━━━━━ Provided passage

In practice, most financial time series are not stationary, however, stationary series can often be derived from non stationary series. For instance, the differences, or returns on a time series could be stationary even if the series itself is not. Or, the series could be fit to a function that approximates its mean over time, and subtracting this fitted mean from the original series yields a stationary series. As we shall see in subsequent sections, the simplest models often assume that a series is stationary.

We can measure the influence of the past on the present value of a time series via its autocorrelation function. The autocorrelation of a signal is the correlation of a signal with a delayed copy of itself. The autocorrelation function (ACF) calculates the correlations with different lags, giving us some idea about how long it takes for information contained in today's price to be swamped by new information in the signal.

The autocorrelation is just the normalized autocovariance function. Given observations \(y_t\) for \(t\in \{1..N\}\), the autocorrelation for lag \(k\) is given by,

$$\rho_y(k) = \frac{\gamma(t,t-k)}{\gamma(t,t)} = \frac{\sum_{t=1+k}^N (y_{t-k}-\mu_{t-k})(y_t-\mu_t)}{\sum_{t=1}^N (y_t-\mu_t)^2}$$

and stationarity would imply \(\mu_{t-k}=\mu_t \text{ }\forall (t,k)\). The ACF computes this number for various values of \(k\). In practice, we use the (slightly more complicated) partial autocorrelation function that computes the correlation of a time series with a lagged version of itself like the ACF, but also controls for the influence of all shorter lags. In other words, for a lag of say, 2 days, it computes how much the price day before yesterday is correlated with the price today (over the whole time series) over and above the correlation induced by the price yesterday (which is correlated to today's as well as day before yesterday's price). This gives a "decoupled" version of the influence of various time points in the past on the present.

━━━━━━━━━━

▸ **Directives**:
1. According to the passage on time series autocorrelation, what is the autocorrelation of a signal?
2. Continue the passage on time series autocorrelation from its last sentence.
The records that follow are separate material and have no connection to the text on time series autocorrelation.

━━━━━ Data section

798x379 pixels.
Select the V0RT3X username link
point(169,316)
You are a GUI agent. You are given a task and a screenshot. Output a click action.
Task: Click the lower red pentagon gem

━━━━━━━━━━

▸ **Written responses**:
1. It is the correlation of a signal with a delayed copy of itself.

2.
oil_price_returns <- data_frame(date = oil_prices$date[2:nrow(oil_prices)], 
                                returns = diff(oil_prices$price_of_oil), 
                                log_returns = diff(log(oil_prices$price_of_oil)))

ggplot(oil_price_returns) +
  geom_line(aes(x = date, y = log_returns, 
                colour = "logarithmic returns")) +
  ggtitle("Time series of logarithmic returns") +
  ggthemes::theme_economist() +
  geom_vline(xintercept = as.Date("2008-07-11"), 
             colour = "#7379d6") +
  annotate(geom = "text", label = "Financial crash of 2008", 
           x = as.Date("2006-6-11"), y = 0.15,
           colour = "#7379d6") +
  geom_vline(xintercept = as.Date("2014-10-11"), colour = "#7379d6") +
  annotate(geom = "text", label = "Overproduction", 
           x = as.Date("2016-4-11"), y = 0.15, 
           colour = "#7379d6")

center

temp_acf_log_returns <- pacf(oil_price_returns$log_returns, 
                             lag.max = 8, plot = FALSE)
acf_df <- data_frame(log_returns_acf = temp_acf_log_returns$acf[, ,1], 
                     lag = temp_acf_log_returns$lag[, ,1])
ggplot(data = acf_df) +
  geom_point(aes(x = lag, y = log_returns_acf)) +
  geom_segment(aes(x = lag, y = log_returns_acf, 
                   xend = lag, yend = 0)) +
  geom_hline(aes(yintercept = 0)) +
  ggtitle("Partial autocorrelation function for the logarithmic returns") +
  ggthemes::theme_economist()

center In general then, the price of oil today is correlated with the price of oil yesterday, but, it would seem, has basically nothing to do with the price of oil the day before.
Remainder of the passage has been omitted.